• **GIVEN PASSAGE**:
What happens if Britney’s petition to terminate is opposed?
If Spears’ attorneys file to terminate her conservatorship, the most likely scenario is that the motion will be contested by her father’s team or Jodi Montgomery, a court-appointed professional who now acts as conservator over her personal matters. Both Spears’ team and those who oppose the termination would then need to plead their cases before the court before the judge could make a ruling. At the end of Wednesday’s hearing, Spears’ attorney said the singer requested to seal all court proceedings going forward.
The burden to prove a conservatorship is no longer needed would fall on Spears and her team, and Hicks argues “that is likely to be a steep burden.” According to Hicks, most conservatorships are placed on elderly people or folks with lifelong disabilities and are therefore rarely temporary or removed. Spears’ case is very different from the typical conservatorship and Hicks imagines that could work in her favor in terms of termination.

• **DATA RECORDS**:
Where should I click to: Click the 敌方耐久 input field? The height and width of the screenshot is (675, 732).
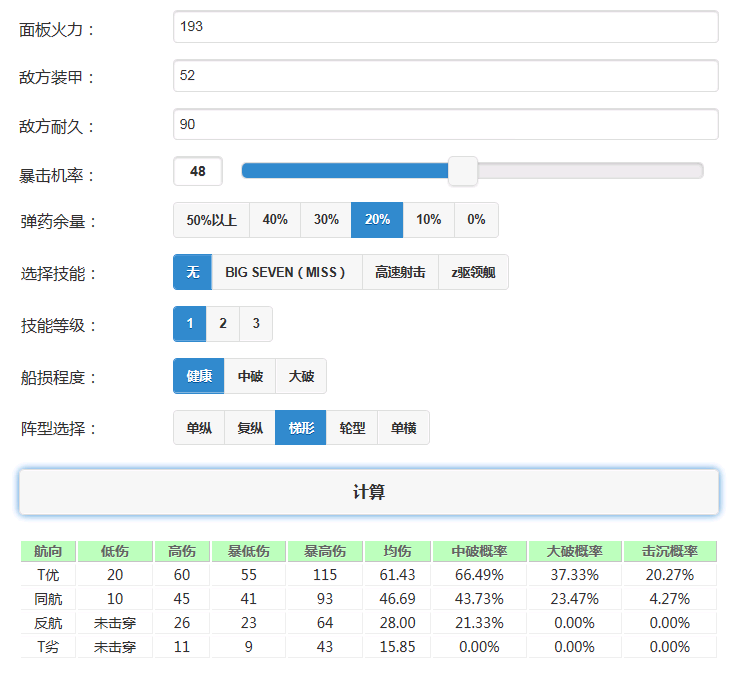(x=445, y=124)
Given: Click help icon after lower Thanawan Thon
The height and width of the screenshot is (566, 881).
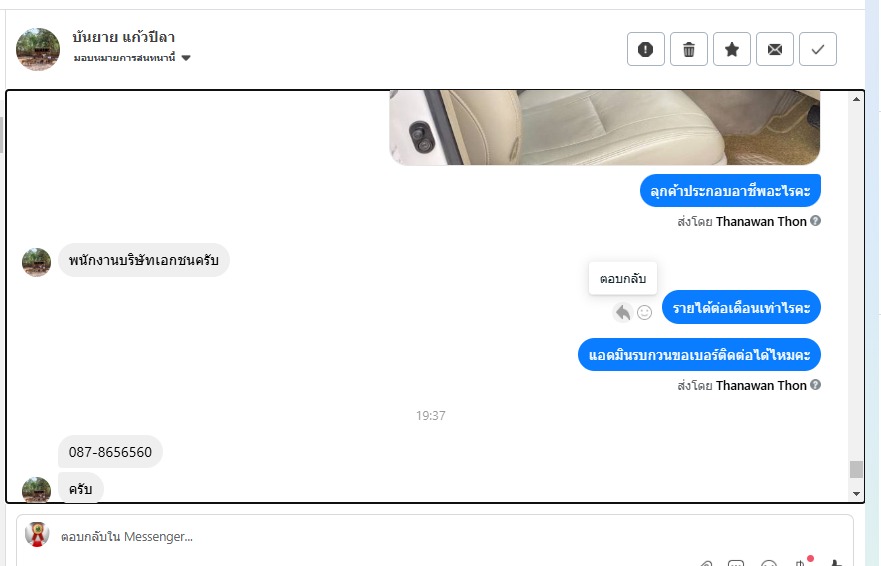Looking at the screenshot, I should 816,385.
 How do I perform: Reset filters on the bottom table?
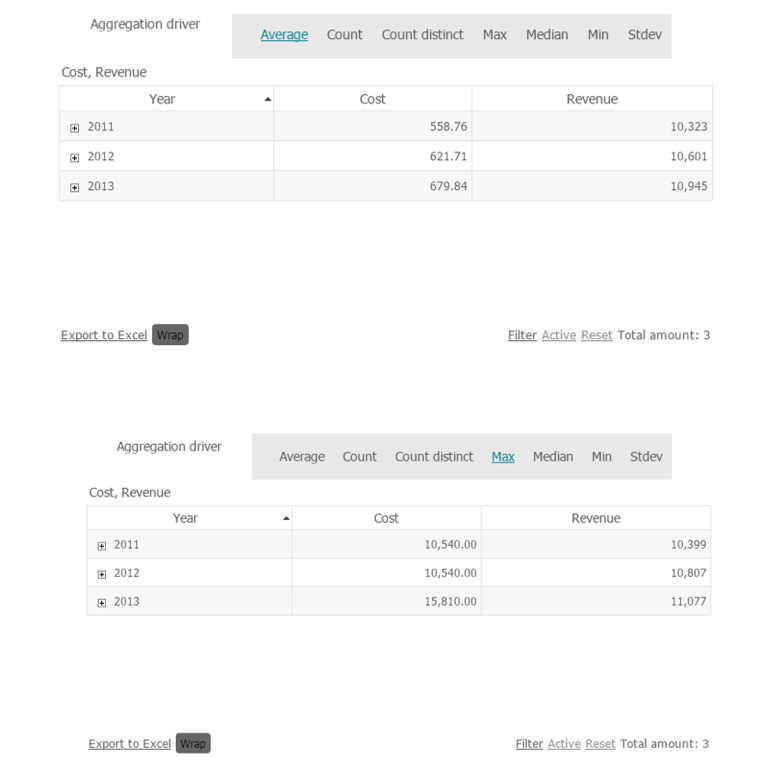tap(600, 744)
==
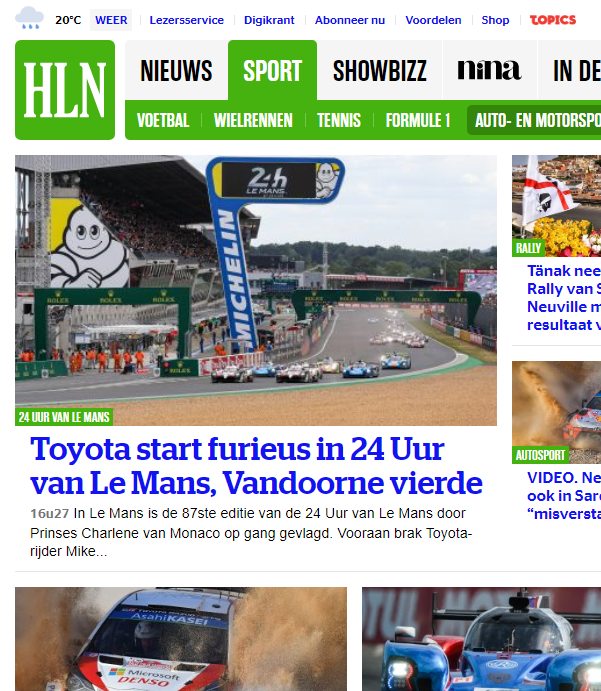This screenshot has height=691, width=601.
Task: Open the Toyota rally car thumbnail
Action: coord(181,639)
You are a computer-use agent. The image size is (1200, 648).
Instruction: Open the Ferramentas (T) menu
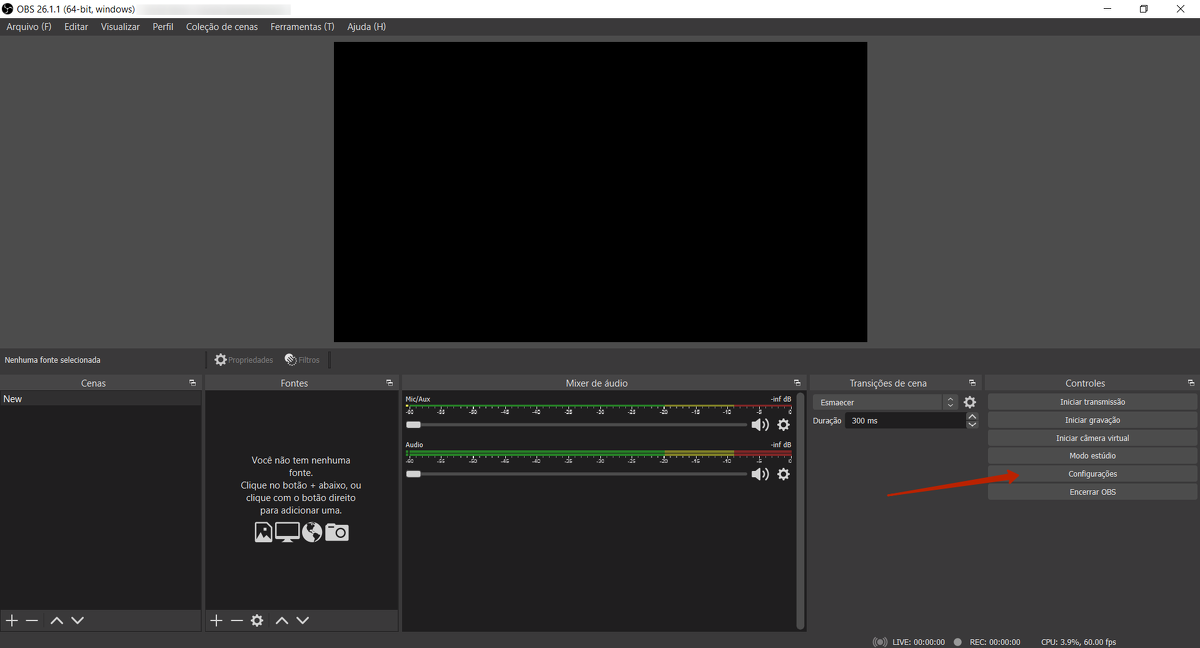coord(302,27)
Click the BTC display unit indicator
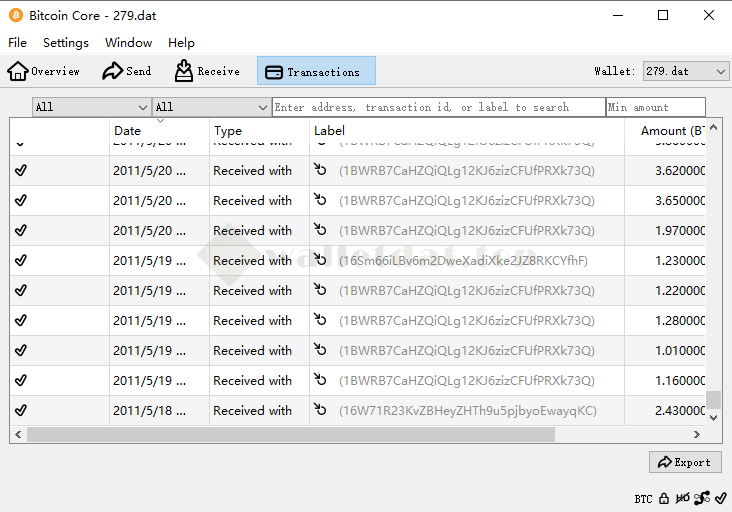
---
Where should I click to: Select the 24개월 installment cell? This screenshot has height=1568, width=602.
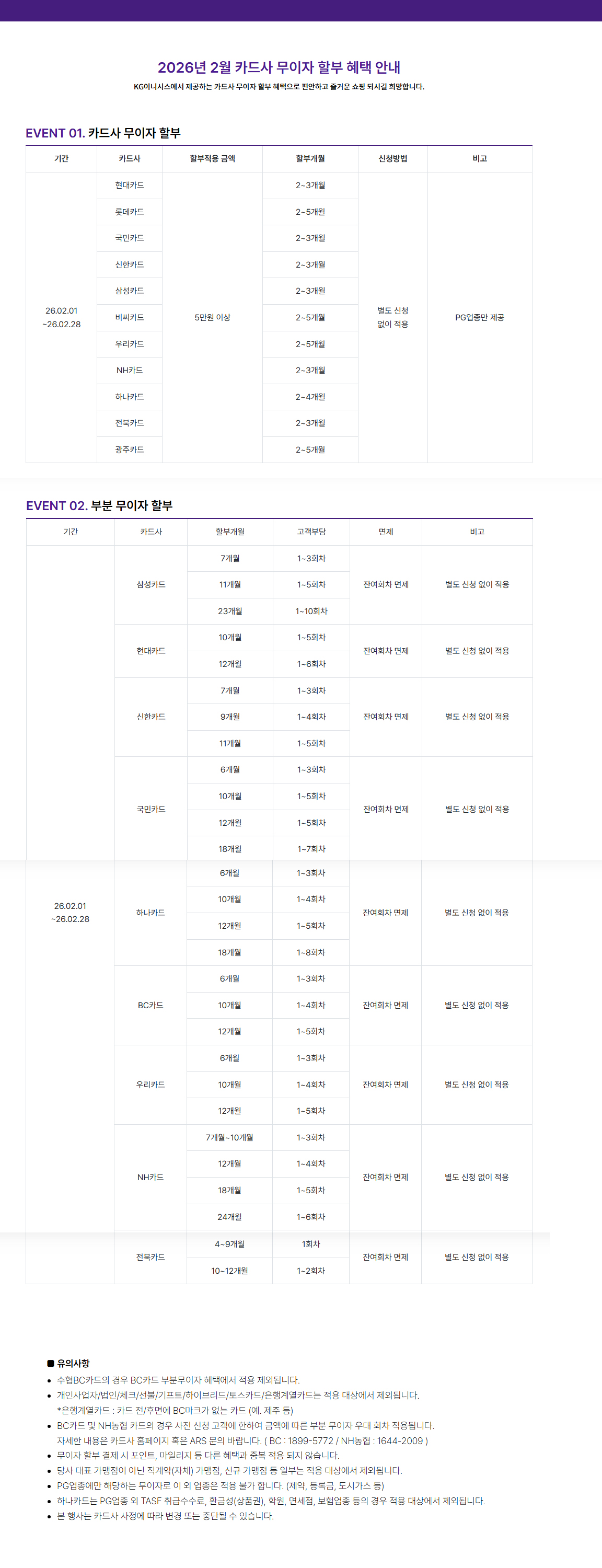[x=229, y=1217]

• **BRIEF 1**:
Answer these questions from the passage about Britney Spears' conservatorship:
(a) Who now acts as conservator over Spears' personal matters?
(b) At the end of Wednesday's hearing, what did Spears' attorney say the singer requested?
(c) According to Hicks, on whom are most conservatorships placed?
• **BRIEF 2**:
Continue the passage about Britney Spears' conservatorship from its last sentence.

• **EXERCISE RESPONSE 1**:
(a) Jodi Montgomery, a court-appointed professional.
(b) She requested to seal all court proceedings going forward.
(c) Elderly people or folks with lifelong disabilities.

• **EXERCISE RESPONSE 2**:
“With this case, I think that the judge is going to ensure that there’s a little extra scrutiny on the decision,” Hicks says, “and the judge may go back and instead of saying, ‘Well, there’s one in place. Is there enough evidence to remove it?’ I think the judge is going to take another look and say, ‘Is it appropriate that there ever was one in place?’”
Terminating the conservatorship would essentially require unwinding all of the reasons that the conservatorship was put in place initially. Spears would have to demonstrate that she is capable of managing her own affairs though evidence presented to a judge or she could request a jury trial.
Is it possible for Britney to terminate the conservatorship without additional evaluation?
During her testimony, Spears insisted that she no longer wanted to be subject to evaluations. She went on to lament that she no longer feels she can trust most people since she has been “burned” so many times and feels she was “abused” by her former mental health professional through the medication he prescribed her. The singer feels she has compiled enough with evaluations and requiring more would “offend me by trying to question my capacity of intelligence.”
Hicks explains that Spears is at the whim of the court when it comes to court-ordered observations and medical testings that are in place to ensure that a conservatorship remains appropriate. Still, the singer made a compelling case that the evaluations were doing more harm than good, which could make her request more sympathetic.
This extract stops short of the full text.